* **WHAT IS BEING ASKED**
Rewrite the listing from the line with "Open SELinux page from sidebar" to the line with "tap(80, 276)", replacing "sidebar" with "side menu" and leaving everything else unchanged. Omit the pictures.

* **RECORDS FOR THIS TASK**

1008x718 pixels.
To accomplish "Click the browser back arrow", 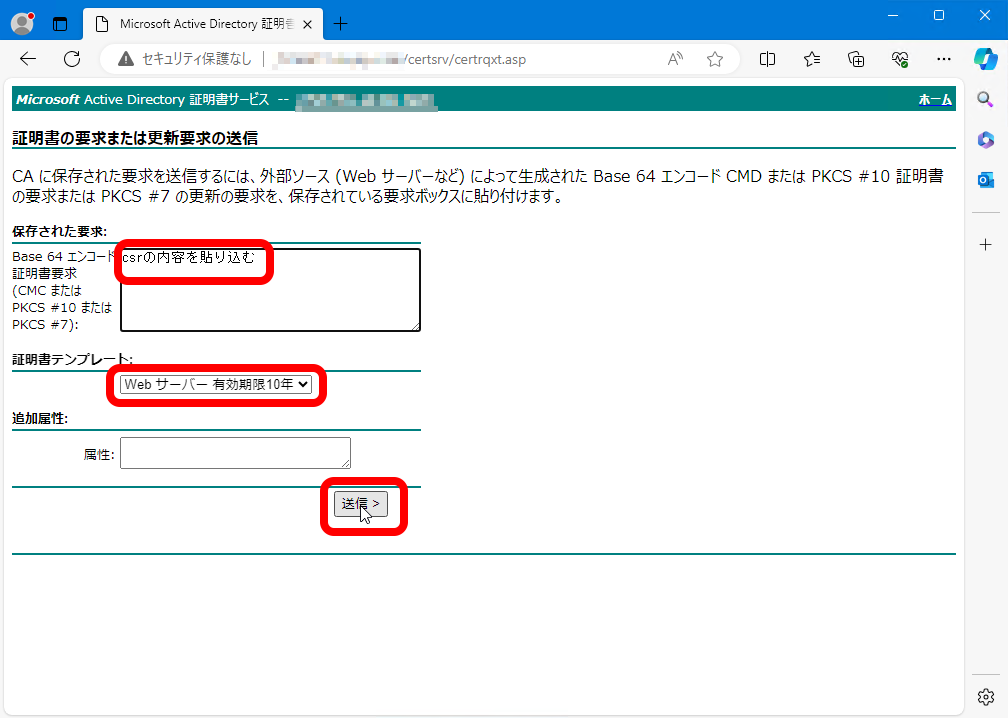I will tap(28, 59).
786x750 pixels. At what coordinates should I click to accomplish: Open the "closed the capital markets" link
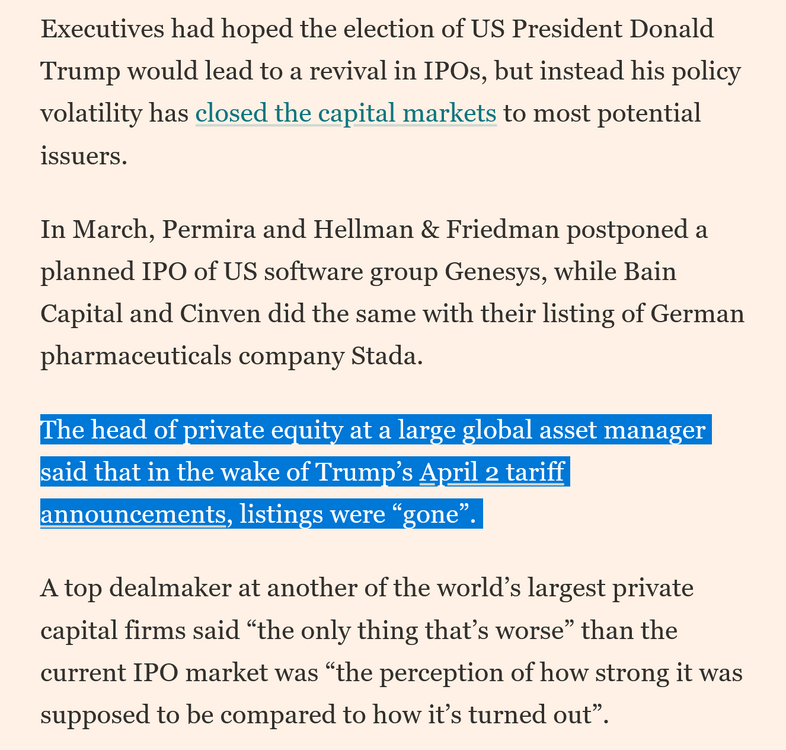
* * *
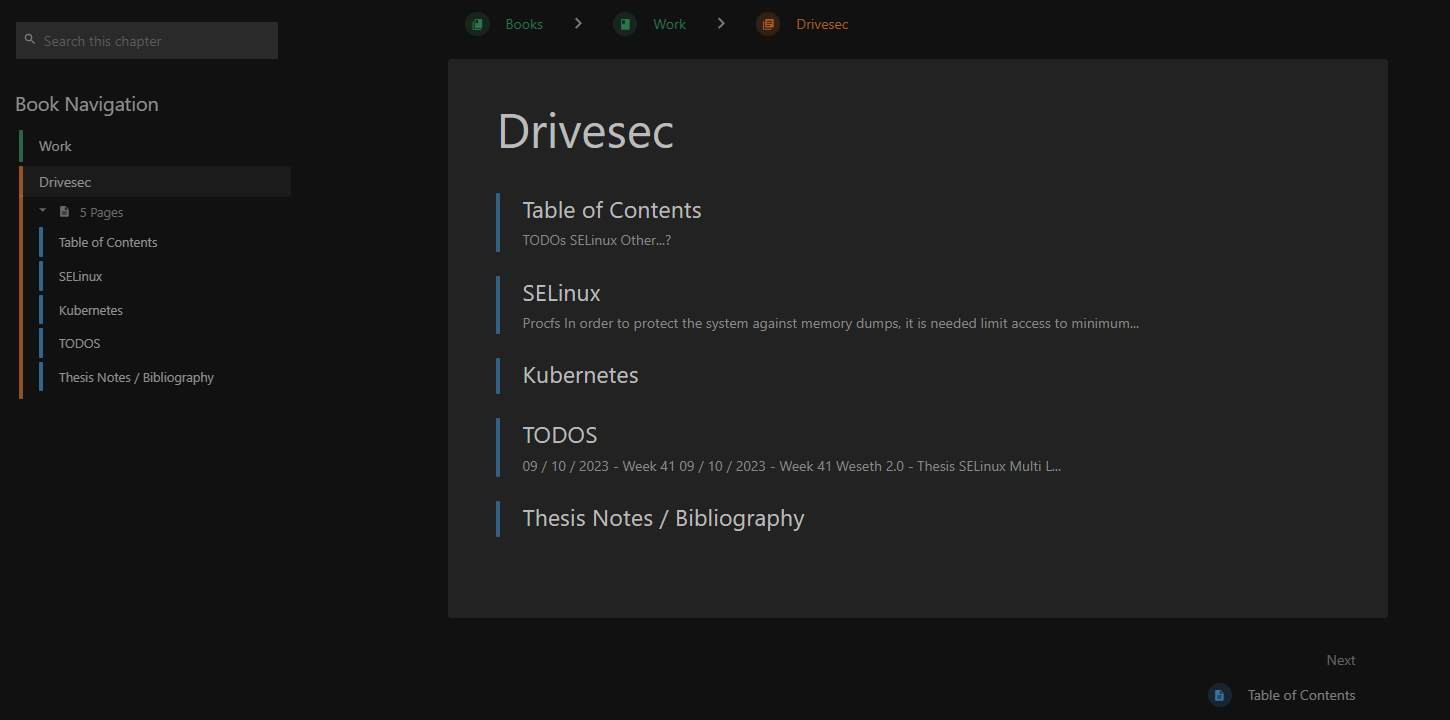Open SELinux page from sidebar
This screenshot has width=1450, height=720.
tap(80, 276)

* **OUTPUT BELOW**
Open SELinux page from side menu
This screenshot has width=1450, height=720.
tap(80, 276)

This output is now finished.